Here is the link to the full article explaining Z-Score in simple language.

https://www.geeksforgeeks.org/z-score-in-statistics/

Outliers typically have a Z-Score > 3 or < -3.

from scipy.stats import zscore
df['z_score'] = zscore(df['Salary'])
outliers = df[df['z_score'].abs() > 3]

The most recommended way to handle outliers is to replace them nearest boundary values. To do so, we take help of lower_bound and upper_bound.

The first step is to identify and drop the outlier values by using the following code snippet.

df = df[(df['Salary'] >= lower_bound) & (df['Salary'] <= upper_bound)]

Next, Replace extreme values with the nearest boundary.
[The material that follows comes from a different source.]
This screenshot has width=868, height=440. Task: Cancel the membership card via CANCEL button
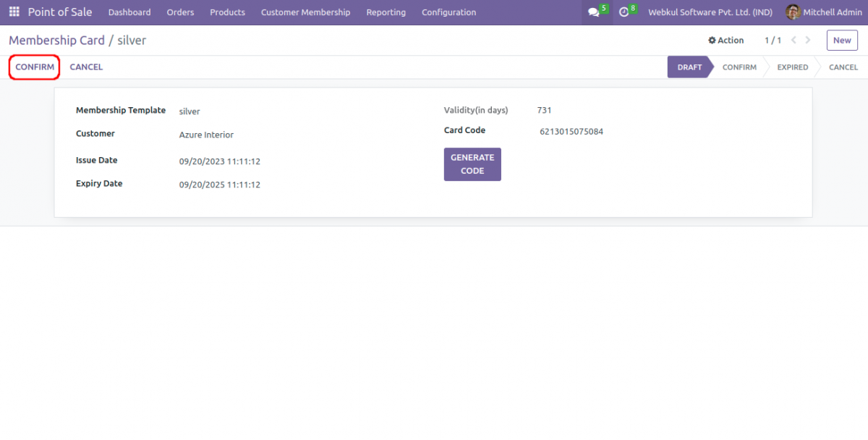[86, 67]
df['Salary'] = np.clip(df['Salary'], lower_bound, upper_bound)

Scaling and Normalization

https://www.geeksforgeeks.org/data-normalization-with-pandas/

Scaling is something we tend to care very less about. Features with different scales can distort model performance. For example: Age ranges from 0–100, but income ranges from 10,000–100,000.

So to overome this issue, we use a technique called “Normalization“ (Min-Max Scaling) and “Standardization“ (Z-Score).

Normalization scales values between 0 and 1.

Standardization scales values to have a mean of 0 and standard deviation of 1.

For the Normalization and Scaling, we normally use “sklearn” library, but for the time being, we are sticking up with Pandas.

Conclusive Points

Data preprocessing ensures data quality and consistency for analysis.
Handle missing values using techniques like mean, median, or mode imputation.
Outliers can distort results; handle them with capping or removal.
Scaling and normalization bring features to comparable ranges.

Well as far as today’s topic is concerned, things are getting up spicy. We have our first introduction to Pandas library and we have learnt the baiscs of Data Pre-Processing. Do practice above codes with random examples. Until then “Happy Learning“.